For those who are busy and don’t want to read the article, the main conclusions are:
-
Lefthook hasn’t been heavily optimized and after profiling I found able to make it faster or on par with hk for all of its benchmarks. This required only 2 files changed, 56 insertions(+), 41 deletions(-) to Lefthook.
-
hk uses Pkl for its configuration and evaluates this by spawning a separate Kotlin process. This adds ~20 ms of latency on my computer.
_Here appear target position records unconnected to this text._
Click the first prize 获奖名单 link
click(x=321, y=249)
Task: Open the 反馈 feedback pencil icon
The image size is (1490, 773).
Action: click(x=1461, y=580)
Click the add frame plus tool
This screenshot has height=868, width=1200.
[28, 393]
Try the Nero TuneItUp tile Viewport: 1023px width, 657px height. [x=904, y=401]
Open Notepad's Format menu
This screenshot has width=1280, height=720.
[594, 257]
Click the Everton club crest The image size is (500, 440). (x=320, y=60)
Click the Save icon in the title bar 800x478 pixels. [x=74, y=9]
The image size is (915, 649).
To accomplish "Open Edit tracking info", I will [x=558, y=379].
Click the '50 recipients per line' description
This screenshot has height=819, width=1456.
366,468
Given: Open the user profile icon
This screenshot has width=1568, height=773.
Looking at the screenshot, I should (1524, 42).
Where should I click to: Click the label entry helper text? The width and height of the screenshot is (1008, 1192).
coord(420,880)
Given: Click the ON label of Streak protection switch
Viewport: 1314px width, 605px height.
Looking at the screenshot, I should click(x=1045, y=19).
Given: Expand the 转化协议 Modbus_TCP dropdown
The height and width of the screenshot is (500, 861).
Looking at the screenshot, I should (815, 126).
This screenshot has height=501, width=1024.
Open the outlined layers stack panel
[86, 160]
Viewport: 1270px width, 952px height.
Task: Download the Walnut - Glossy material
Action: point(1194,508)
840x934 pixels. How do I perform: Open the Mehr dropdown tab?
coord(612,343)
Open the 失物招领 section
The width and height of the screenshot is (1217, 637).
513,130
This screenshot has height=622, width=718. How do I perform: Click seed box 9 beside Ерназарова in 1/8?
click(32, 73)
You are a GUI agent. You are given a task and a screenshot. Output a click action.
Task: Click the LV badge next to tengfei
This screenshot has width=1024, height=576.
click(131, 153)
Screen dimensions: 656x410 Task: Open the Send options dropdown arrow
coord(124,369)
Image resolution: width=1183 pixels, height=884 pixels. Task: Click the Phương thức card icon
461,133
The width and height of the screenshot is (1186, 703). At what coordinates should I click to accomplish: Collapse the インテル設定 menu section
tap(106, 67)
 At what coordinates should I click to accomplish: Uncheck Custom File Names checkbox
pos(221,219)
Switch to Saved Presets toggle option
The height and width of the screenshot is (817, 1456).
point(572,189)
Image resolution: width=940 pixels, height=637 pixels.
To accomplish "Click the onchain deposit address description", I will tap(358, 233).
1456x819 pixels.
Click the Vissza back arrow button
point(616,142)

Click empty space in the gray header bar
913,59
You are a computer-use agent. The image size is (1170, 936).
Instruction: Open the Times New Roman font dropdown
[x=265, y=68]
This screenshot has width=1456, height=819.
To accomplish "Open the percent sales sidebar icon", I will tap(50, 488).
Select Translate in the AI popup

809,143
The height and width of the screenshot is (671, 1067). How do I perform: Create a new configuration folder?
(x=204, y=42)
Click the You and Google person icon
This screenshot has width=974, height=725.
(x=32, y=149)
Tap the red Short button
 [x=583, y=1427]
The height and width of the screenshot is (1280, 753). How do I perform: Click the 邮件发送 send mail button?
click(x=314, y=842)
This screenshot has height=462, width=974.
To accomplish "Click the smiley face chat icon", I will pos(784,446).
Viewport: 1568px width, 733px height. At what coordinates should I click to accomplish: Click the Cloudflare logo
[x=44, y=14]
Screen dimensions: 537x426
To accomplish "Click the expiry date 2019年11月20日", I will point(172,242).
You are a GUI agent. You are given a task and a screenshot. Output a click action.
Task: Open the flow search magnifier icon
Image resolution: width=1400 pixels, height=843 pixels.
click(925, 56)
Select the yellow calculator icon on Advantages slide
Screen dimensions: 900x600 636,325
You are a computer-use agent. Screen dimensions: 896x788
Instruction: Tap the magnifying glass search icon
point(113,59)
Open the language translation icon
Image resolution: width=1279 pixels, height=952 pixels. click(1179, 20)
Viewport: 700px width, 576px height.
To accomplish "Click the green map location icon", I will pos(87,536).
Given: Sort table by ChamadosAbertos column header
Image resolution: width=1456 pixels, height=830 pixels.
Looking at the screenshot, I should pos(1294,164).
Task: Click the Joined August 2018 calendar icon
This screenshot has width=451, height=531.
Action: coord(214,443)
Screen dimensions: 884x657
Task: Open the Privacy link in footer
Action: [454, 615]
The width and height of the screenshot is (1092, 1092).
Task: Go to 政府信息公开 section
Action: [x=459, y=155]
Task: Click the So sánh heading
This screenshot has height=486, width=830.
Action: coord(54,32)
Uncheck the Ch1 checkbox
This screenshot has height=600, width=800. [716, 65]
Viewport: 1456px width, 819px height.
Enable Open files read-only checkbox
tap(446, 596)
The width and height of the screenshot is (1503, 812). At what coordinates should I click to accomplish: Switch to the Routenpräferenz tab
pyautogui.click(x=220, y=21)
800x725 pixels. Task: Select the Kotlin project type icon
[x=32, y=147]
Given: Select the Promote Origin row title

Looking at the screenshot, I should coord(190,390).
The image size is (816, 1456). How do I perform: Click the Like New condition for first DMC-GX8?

If hk wants to become the faster tool by far they should consider changing the way they’re loading configuration.
-
The biggest difference between hk and Lefthook is that Lefthook spawns the
git
command-line tool while hk uses libgit2, which is way quicker. Lefthook can probably become even faster if they link with libgit2. -
The "advanced parallelism logic" of hk doesn’t appear to be relevant for its performance in this benchmark. It is however a neat technique for easily running commands in parallel without requiring the user to annotate them with parallelism groups.
Running the benchmarks
Let’s first reproduce the benchmarks:
# Clone and build Lefthook:
(
git clone https://github.com/evilmartians/lefthook
# commit cloned: 6ad8b5227fb9993fa17c1289e8c87d7b166bb78c
cd lefthook
go build .
)
# Clone the `hk` repo:
git clone https://github.com/jdx/hk
# commit cloned: a5bfbe835a39eeafa230f28df52513fad67af774
cd hk
cargo build --profile serious
# Install Actionlint and Prettier
nix build nixpkgs#actionlint -o attic/actionlint
nix build nixpkgs#nodePackages.prettier -o attic/prettier
export PATH="attic/actionlint/bin:attic/prettier/bin:$PATH"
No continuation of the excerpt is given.